Stored records
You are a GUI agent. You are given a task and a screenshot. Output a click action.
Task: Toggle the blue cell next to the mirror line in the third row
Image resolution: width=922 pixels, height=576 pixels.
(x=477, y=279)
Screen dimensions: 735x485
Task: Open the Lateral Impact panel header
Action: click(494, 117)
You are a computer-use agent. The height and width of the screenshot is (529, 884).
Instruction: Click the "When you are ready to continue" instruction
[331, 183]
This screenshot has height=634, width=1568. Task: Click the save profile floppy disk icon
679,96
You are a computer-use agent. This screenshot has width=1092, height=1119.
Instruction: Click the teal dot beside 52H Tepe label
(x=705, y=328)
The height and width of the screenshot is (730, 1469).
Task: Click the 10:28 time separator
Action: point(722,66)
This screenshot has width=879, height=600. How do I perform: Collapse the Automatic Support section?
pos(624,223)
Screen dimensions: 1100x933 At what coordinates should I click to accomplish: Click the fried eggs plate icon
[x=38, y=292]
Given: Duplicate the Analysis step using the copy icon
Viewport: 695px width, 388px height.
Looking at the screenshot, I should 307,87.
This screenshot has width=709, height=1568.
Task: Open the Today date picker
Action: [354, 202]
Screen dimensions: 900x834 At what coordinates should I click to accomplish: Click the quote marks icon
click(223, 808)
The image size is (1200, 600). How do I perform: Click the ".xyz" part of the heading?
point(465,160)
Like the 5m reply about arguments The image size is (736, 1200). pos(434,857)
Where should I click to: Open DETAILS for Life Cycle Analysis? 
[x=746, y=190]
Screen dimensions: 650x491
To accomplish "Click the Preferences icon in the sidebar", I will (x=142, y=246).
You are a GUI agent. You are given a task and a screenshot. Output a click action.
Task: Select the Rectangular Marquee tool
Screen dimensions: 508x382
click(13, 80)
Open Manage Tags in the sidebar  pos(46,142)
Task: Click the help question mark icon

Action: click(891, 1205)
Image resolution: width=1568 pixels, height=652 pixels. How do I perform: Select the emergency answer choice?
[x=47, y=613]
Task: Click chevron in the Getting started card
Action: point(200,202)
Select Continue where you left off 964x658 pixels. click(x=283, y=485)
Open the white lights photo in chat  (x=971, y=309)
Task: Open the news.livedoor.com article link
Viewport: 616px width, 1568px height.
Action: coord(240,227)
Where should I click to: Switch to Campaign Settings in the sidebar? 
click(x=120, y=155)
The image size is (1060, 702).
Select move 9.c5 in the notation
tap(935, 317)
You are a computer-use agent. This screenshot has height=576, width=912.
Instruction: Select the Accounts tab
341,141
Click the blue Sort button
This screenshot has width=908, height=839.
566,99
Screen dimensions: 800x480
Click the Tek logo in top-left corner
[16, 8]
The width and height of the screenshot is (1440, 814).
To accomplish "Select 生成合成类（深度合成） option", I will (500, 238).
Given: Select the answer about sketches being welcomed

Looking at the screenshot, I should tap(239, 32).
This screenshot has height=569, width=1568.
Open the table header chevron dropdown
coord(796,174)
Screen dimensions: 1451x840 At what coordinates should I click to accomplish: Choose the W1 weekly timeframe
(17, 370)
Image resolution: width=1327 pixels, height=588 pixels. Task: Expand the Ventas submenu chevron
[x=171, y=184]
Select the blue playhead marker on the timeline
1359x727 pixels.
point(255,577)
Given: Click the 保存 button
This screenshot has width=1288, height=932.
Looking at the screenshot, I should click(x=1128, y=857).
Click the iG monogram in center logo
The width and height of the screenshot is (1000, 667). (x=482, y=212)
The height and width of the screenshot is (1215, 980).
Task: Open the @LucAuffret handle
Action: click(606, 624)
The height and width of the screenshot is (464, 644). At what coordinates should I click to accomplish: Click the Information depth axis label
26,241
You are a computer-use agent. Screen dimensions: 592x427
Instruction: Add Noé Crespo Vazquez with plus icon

- Activity -
Copy out each entry exactly, leaving nothing out.

- Solved exercise -
You are a GUI agent. You are given a task and a screenshot. Output a click action.
Task: Toggle the blue cell next to the mirror line in the third row
Image resolution: width=922 pixels, height=576 pixels.
(x=477, y=279)
Screen dimensions: 735x485
Task: Open the Lateral Impact panel header
Action: click(494, 117)
You are a computer-use agent. The height and width of the screenshot is (529, 884).
Instruction: Click the "When you are ready to continue" instruction
[331, 183]
This screenshot has height=634, width=1568. Task: Click the save profile floppy disk icon
679,96
You are a computer-use agent. This screenshot has width=1092, height=1119.
Instruction: Click the teal dot beside 52H Tepe label
(x=705, y=328)
The height and width of the screenshot is (730, 1469).
Task: Click the 10:28 time separator
Action: point(722,66)
This screenshot has width=879, height=600. How do I perform: Collapse the Automatic Support section?
pos(624,223)
Screen dimensions: 1100x933 At what coordinates should I click to accomplish: Click the fried eggs plate icon
[x=38, y=292]
Given: Duplicate the Analysis step using the copy icon
Viewport: 695px width, 388px height.
Looking at the screenshot, I should 307,87.
This screenshot has width=709, height=1568.
Task: Open the Today date picker
Action: [354, 202]
Screen dimensions: 900x834 At what coordinates should I click to accomplish: Click the quote marks icon
click(223, 808)
The image size is (1200, 600). How do I perform: Click the ".xyz" part of the heading?
point(465,160)
Like the 5m reply about arguments The image size is (736, 1200). pos(434,857)
Where should I click to: Open DETAILS for Life Cycle Analysis? 
[x=746, y=190]
Screen dimensions: 650x491
To accomplish "Click the Preferences icon in the sidebar", I will (x=142, y=246).
You are a GUI agent. You are given a task and a screenshot. Output a click action.
Task: Select the Rectangular Marquee tool
Screen dimensions: 508x382
click(13, 80)
Open Manage Tags in the sidebar  pos(46,142)
Task: Click the help question mark icon

Action: click(891, 1205)
Image resolution: width=1568 pixels, height=652 pixels. How do I perform: Select the emergency answer choice?
[x=47, y=613]
Task: Click chevron in the Getting started card
Action: point(200,202)
Select Continue where you left off 964x658 pixels. click(x=283, y=485)
Open the white lights photo in chat  (x=971, y=309)
Task: Open the news.livedoor.com article link
Viewport: 616px width, 1568px height.
Action: coord(240,227)
Where should I click to: Switch to Campaign Settings in the sidebar? 
click(x=120, y=155)
The image size is (1060, 702).
Select move 9.c5 in the notation
tap(935, 317)
You are a computer-use agent. This screenshot has height=576, width=912.
Instruction: Select the Accounts tab
341,141
Click the blue Sort button
This screenshot has width=908, height=839.
566,99
Screen dimensions: 800x480
Click the Tek logo in top-left corner
[16, 8]
The width and height of the screenshot is (1440, 814).
To accomplish "Select 生成合成类（深度合成） option", I will (500, 238).
Given: Select the answer about sketches being welcomed

Looking at the screenshot, I should tap(239, 32).
This screenshot has height=569, width=1568.
Open the table header chevron dropdown
coord(796,174)
Screen dimensions: 1451x840 At what coordinates should I click to accomplish: Choose the W1 weekly timeframe
(17, 370)
Image resolution: width=1327 pixels, height=588 pixels. Task: Expand the Ventas submenu chevron
[x=171, y=184]
Select the blue playhead marker on the timeline
1359x727 pixels.
point(255,577)
Given: Click the 保存 button
This screenshot has width=1288, height=932.
Looking at the screenshot, I should click(x=1128, y=857).
Click the iG monogram in center logo
The width and height of the screenshot is (1000, 667). (x=482, y=212)
The height and width of the screenshot is (1215, 980).
Task: Open the @LucAuffret handle
Action: click(606, 624)
The height and width of the screenshot is (464, 644). At what coordinates should I click to accomplish: Click the Information depth axis label
26,241
You are a computer-use agent. Screen dimensions: 592x427
Instruction: Add Noé Crespo Vazquez with plus icon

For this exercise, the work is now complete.